1.      Fakta Cerita
Karakter, alur, dan latar merupakan fakta-fakta cerita. Elemen-elemen ini berfungsi sebagai catatan kejadian imajinatif dari sebuah cerita. Jika dirangkum menjadi satu, semua elemen ini dinamakan „struktur faktual‟ atau „tingkatan faktual cerita. Struktur faktual merupakan salah satu aspek cerita. Struktur faktual adalah cerita yang disorot dari satu sudut pandang (Stanton, 2007:22). Unsur-unsur yang berkaitan dengan fakta cerita adalah sebagia berikut:
a.     Tokoh/karakter
Tokoh atau karakter biasanya dipakai dalam dua konteks. Konteks pertama, karakter merujuk pada individu-individu yang muncul dalam cerita. Konteks kedua, karakter merujuk pada berbagai percampuran dari berbagai kepentingan, keinginan, emosi, dan prinsip moral dari individu-individu tersebut. Dalam sebagian besar cerita dapat ditemukan satu tokoh utama yaitu tokoh yang terkait dengan semua peristiwa yang berlangsung dalam cerita. Alasan seorang tokoh untuk bertindak sebagaimana yang dilakukan dinamakan “motivasi” (Stanton, 2007: 33).

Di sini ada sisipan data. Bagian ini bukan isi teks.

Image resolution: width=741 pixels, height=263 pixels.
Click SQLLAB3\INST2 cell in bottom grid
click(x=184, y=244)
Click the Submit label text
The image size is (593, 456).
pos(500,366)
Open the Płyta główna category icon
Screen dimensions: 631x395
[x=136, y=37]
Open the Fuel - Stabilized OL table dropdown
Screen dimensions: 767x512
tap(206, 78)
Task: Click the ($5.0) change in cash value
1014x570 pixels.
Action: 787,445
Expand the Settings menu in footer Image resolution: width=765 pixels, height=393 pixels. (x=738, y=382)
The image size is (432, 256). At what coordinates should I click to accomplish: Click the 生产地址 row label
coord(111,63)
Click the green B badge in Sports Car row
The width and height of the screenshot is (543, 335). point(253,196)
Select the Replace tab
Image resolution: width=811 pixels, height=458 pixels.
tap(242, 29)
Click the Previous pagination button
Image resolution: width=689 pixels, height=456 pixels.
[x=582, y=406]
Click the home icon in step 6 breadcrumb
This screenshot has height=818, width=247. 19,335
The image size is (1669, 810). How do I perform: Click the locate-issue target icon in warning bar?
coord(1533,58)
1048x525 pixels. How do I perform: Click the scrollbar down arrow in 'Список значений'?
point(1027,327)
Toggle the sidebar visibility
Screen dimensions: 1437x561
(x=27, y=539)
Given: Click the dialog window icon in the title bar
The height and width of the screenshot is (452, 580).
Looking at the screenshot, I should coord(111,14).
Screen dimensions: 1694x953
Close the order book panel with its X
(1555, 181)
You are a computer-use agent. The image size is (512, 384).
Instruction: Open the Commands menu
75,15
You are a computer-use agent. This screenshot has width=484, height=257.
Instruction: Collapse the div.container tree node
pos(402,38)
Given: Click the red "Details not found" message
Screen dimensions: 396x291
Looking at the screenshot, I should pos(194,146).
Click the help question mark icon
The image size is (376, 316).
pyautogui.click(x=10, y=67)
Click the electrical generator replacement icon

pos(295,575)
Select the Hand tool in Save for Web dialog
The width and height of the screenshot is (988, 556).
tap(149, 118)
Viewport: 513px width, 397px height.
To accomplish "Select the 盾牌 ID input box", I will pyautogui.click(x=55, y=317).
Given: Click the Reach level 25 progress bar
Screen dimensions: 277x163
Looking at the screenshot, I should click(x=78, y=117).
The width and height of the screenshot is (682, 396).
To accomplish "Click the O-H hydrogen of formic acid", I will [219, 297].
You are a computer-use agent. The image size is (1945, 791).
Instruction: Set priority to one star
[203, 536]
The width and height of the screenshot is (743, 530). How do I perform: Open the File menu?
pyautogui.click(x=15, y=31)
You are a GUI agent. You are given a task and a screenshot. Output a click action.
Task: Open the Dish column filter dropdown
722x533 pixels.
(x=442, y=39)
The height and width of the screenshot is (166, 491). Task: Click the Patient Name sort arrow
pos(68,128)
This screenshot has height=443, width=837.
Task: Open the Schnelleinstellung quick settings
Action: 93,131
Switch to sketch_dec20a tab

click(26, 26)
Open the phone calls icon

Pada cerpen Robohnya Surau Kami, tokoh utamanya adalah Ajo Sidi, karena dalam cerita ia muncul dengan porsi yang lebih banyak dibandingkan dengan tokoh lainnya. Tokoh Ajo Sidi mendominasi cerita, baik pada bagian awal, tengah, hingga akhir cerita. Munculnya tokoh Ajo Sidi membuat cerita di dalam cerpen ini terasa lebih hidup dengan konflik yang ia timbulkan terhadap tokoh lain. Bentuk karakter tokoh Ajo Sidi, yaitu sebagai pembual dan seseorang yang suka bekerja tetapi tidak bertanggung jawab. Hal tersebut diperkuat dengan kutipan berikut:
“Maka aku ingat Ajo Sidi, si pembual itu…. Ajo Sidi bisa mengikat orang-orang dengan bualannya yang aneh-aneh sepanjang hari. Tapi ini jarang terjadi karena ia begitu sibuk dengan pekerjaannya. Sebagai pembual, sukses terbesar baginya ialah karena semua pelaku-pelaku yang diceritakannya menjadi model orang untuk diejek dan ceritanya menjadi pemeo akhirnya. Ada-ada saja orang-orang di sekitar kampungku yang cocok dengan watak pelaku-pelaku ceritanya…”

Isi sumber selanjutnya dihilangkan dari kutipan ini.